Divorce can be a tumultuous process in New Jersey, especially when two people cannot see eye-to-eye on how best to split their assets. It is for this reason that postnuptial agreements are drawing more attention these days. A postnuptial agreement is a contract that two people sign after becoming married; the contract spells out their financial obligations and rights if they end up getting a divorce.
Postnuptial agreements are like prenuptial agreements except that prenuptial agreements are entered into before marriage, at a time when two people are not financially obligated to each other. The benefit of a postnuptial agreement is that, since it settles financial questions, it gives two married people freedom to deal with messier issues that may be undermining their marriage. For instance, in the event that one spouse suffers mental illness or engages in infidelity, the family does not have to focus on issues such as the division of assets, parental access and custody, or child support; instead, they can concentrate on repairing any damage done to the family as a result of the infidelity or mental illness.

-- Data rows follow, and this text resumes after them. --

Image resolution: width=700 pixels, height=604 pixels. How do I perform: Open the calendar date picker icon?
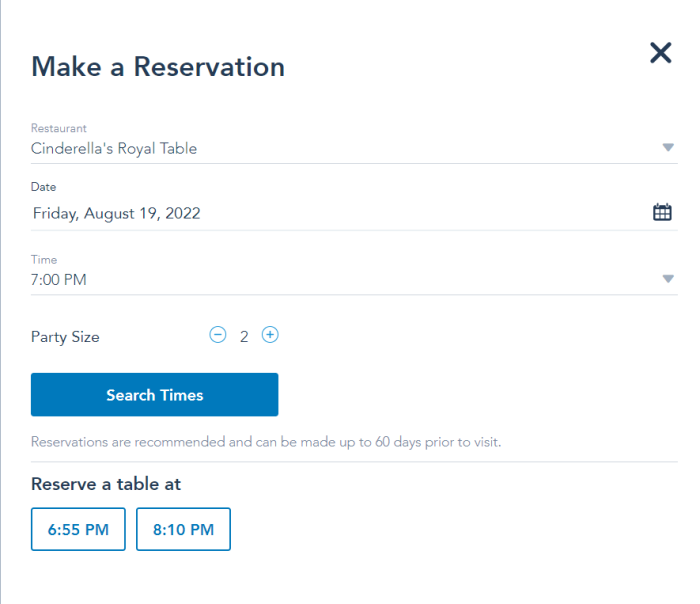click(x=662, y=212)
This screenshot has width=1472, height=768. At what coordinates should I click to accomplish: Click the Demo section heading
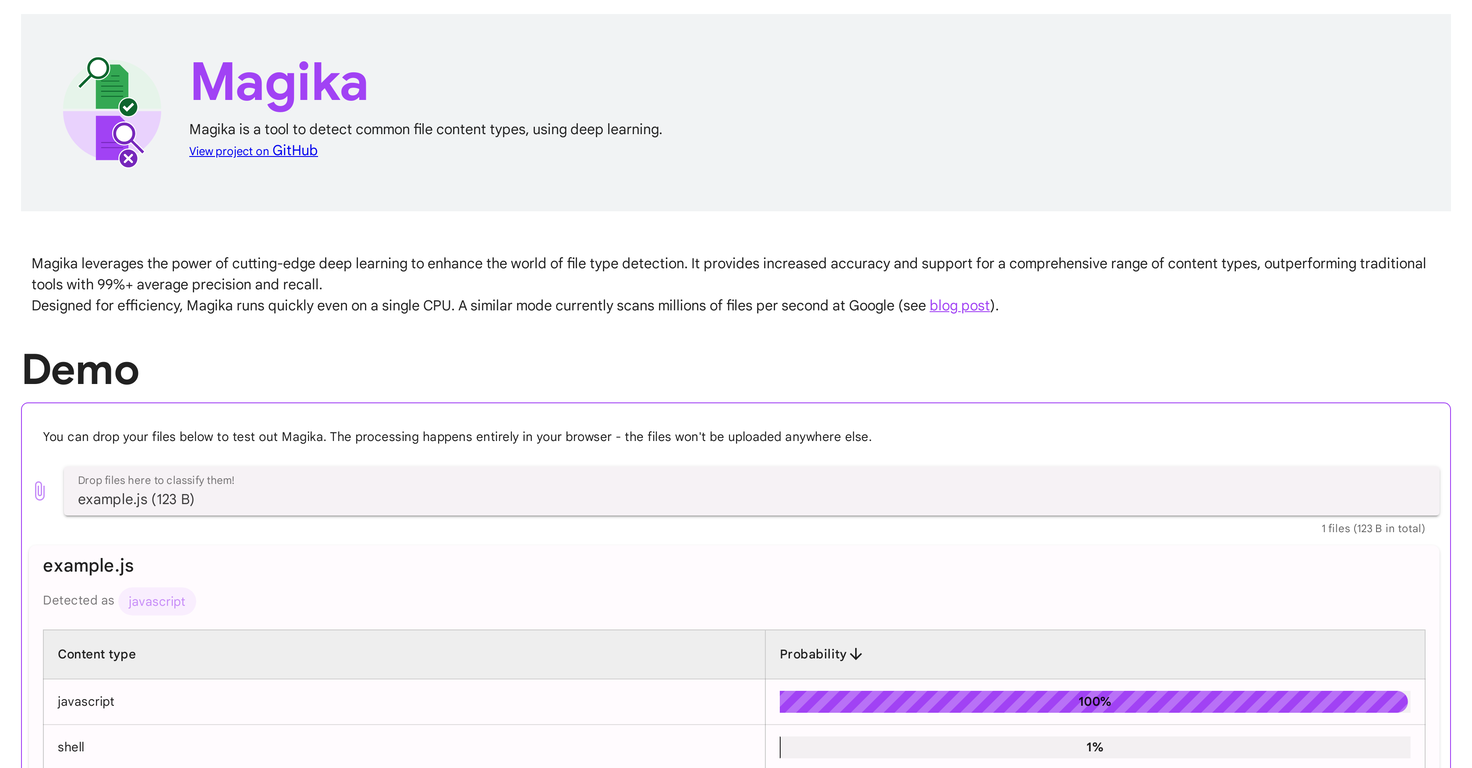pos(80,370)
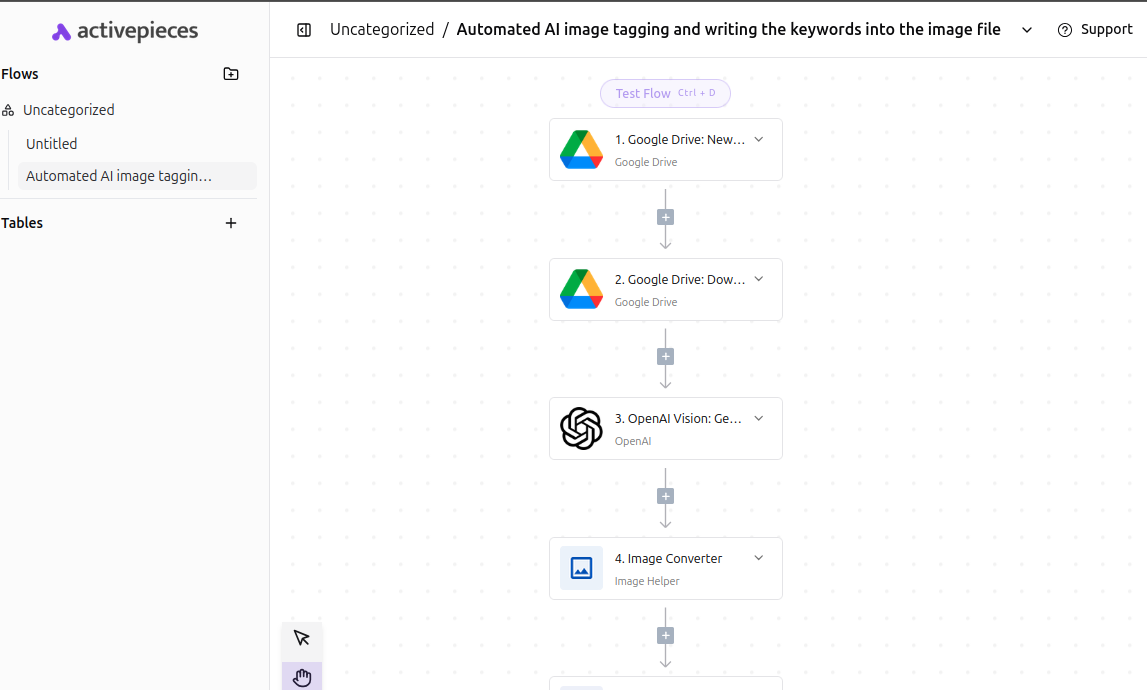
Task: Create a new folder in Flows
Action: coord(231,74)
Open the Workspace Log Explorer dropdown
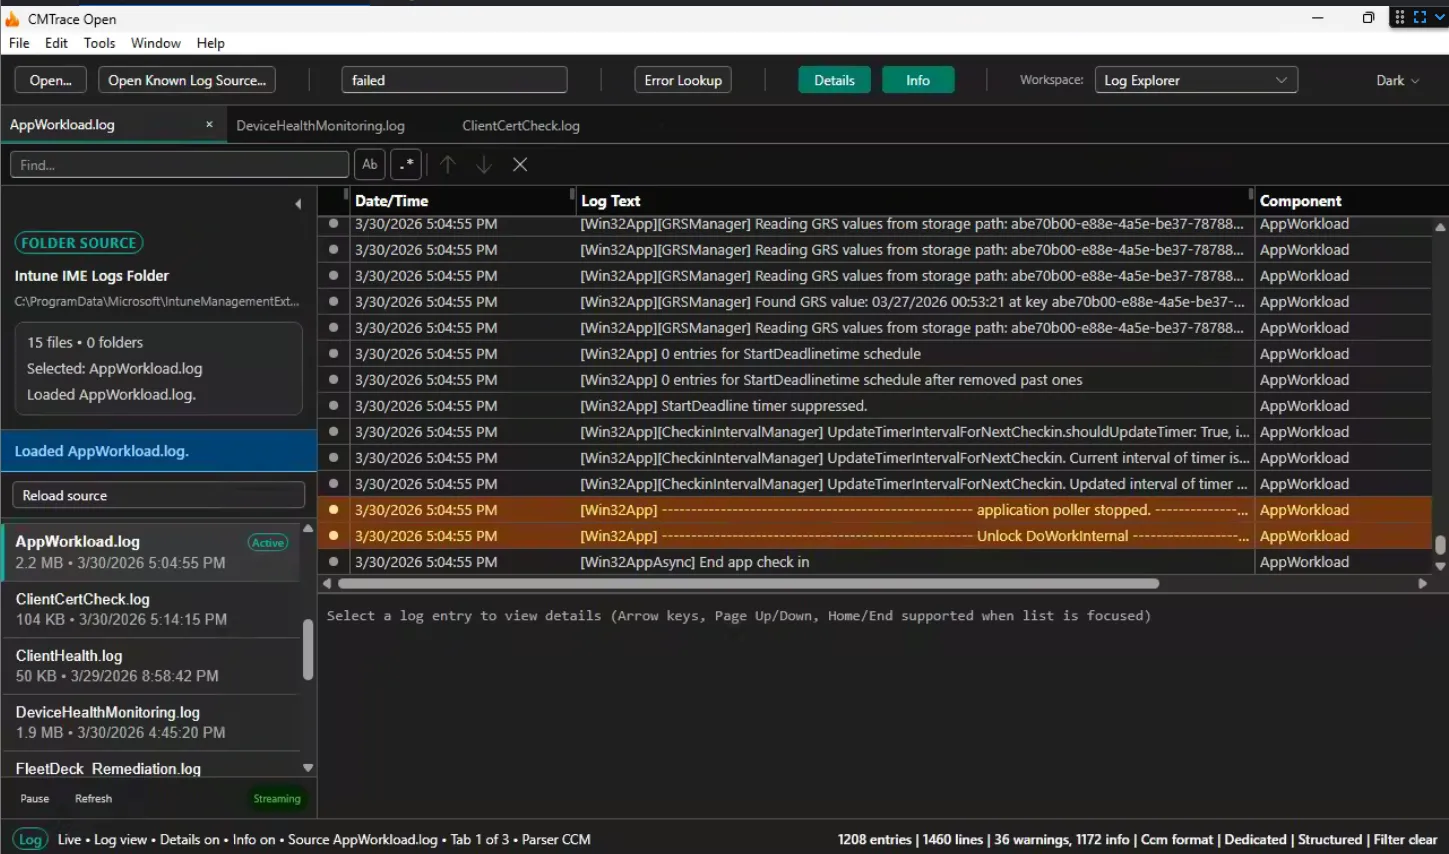Image resolution: width=1449 pixels, height=854 pixels. tap(1196, 79)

In order for a postnuptial agreement to be able to be enforced, it must be entered into voluntarily. In addition, it cannot be totally unfair. It also has to be the result of accurate and full disclosure by both parties regarding their incomes, liabilities and assets.
Even if a couple in New Jersey never entered into a postnuptial agreement, they can still avoid litigation if they decide to get divorced. Divorce mediation allows couples to resolve matters such as asset distribution without involving the court. In such a situation, both parties have the right to seek a settlement that is fair and in their own best interests.